Amnesty dénonce la violence de la répression à Istanbul

AU RAPPORT

L’ONG publie ce mercredi un rapport sur la répression par le régime d’Erdogan des manifestations du mois de juin, qui ont fait au moins trois morts.

La police turque évacue le parc Gezi le 15 juin 2013.

La police turque évacue le parc Gezi le 15 juin 2013.

Trois mois après les importantes manifestations contre l’autoritarisme du gouvernement Erdogan à Istanbul, Amnesty International dénonce dans un rapport publié ce mercredi (lire le document en pdf) l’extrême violence de la répression des autorités contre les protestataires. «Le droit de se réunir pacifiquement a été systématiquement bafoué et les violations du droit à la vie, à la liberté et à ne pas être torturé et maltraité ont été nombreuses», affirme Andrew Gardner, spécialiste de la Turquie au sein de l’ONG de défense des droits de l’homme.

La Turquie a été secouée au printemps par une vague de manifestations antigouvernementales sans précédent depuis l’arrivée au pouvoir du parti islamo-conservateur en 2002. Ce mouvement est né de la lutte de défenseurs de l’environnement pour la sauvegarde des arbres du parc Gezi, dans le centre d’Istanbul, menacés par un projet gouvernemental d’aménagement. La dispersion brutale des militants écologistes par la police a entraîné une propagation du mouvement à toute la Turquie et son évolution en une vaste contestation antigouvernementale, les manifestants accusant le Premier ministre Recep Tayyip Erdogan d’autoritarisme et d’«islamisation» du pays.

BALLES RÉELLES, SÉVICES SEXUELS, IRRITANTS CHIMIQUES

Dans son rapport, Amnesty International souligne qu’au moins trois manifestants sont morts à la suite d’un usage excessif de la force par la police, que ce soit par des tirs à balles réelles, des passages à tabac ou des tirs tendus de grenades lacrymogènes.
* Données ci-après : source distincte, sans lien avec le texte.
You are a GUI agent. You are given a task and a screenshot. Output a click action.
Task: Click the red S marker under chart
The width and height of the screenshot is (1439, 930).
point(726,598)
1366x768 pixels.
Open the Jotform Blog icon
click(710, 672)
L’Union des médecins de Turquie a de son côté dénombré six morts lors des manifestations, dont un policier, et un manifestant victimes des heurts de septembre, ainsi que plus de 8000 blessés, notamment des yeux crevés et des traumatismes crâniens.
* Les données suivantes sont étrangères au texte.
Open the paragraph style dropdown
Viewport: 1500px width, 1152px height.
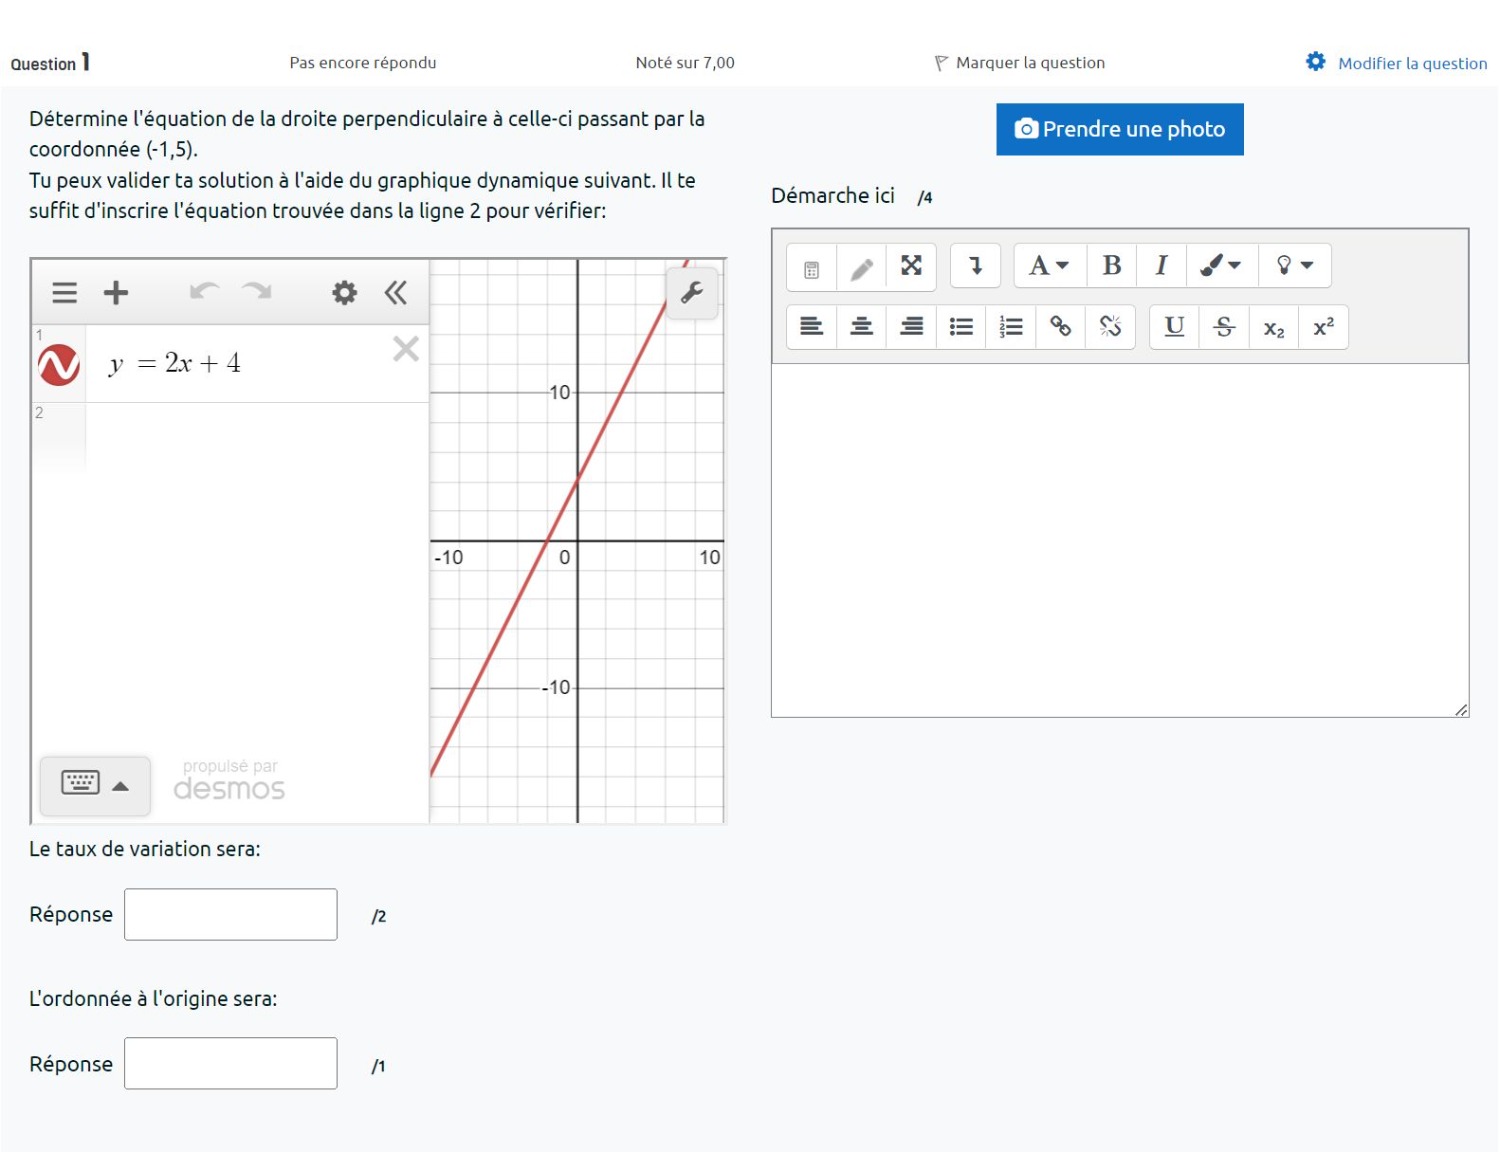coord(1049,266)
L’organisation de solidarité internationale dénonce également les tirs de balles en caoutchouc visant la tête ou le haut du corps, des grenades lacrymogènes lancées contre les passants ou dans des lieux clos, et des sévices sexuels infligés par des policiers à des manifestantes. Enfin, des irritants chimiques auraient été ajoutés aux réservoirs des canons à eau qui ont servi à disperser les manifestants.

Amnesty International appelle donc les gouvernements étrangers à interdire immédiatement les exportations ou les transferts de matériel antiémeute vers la Turquie, notamment le gaz lacrymogène et le gaz poivre, ainsi que les balles en caoutchouc.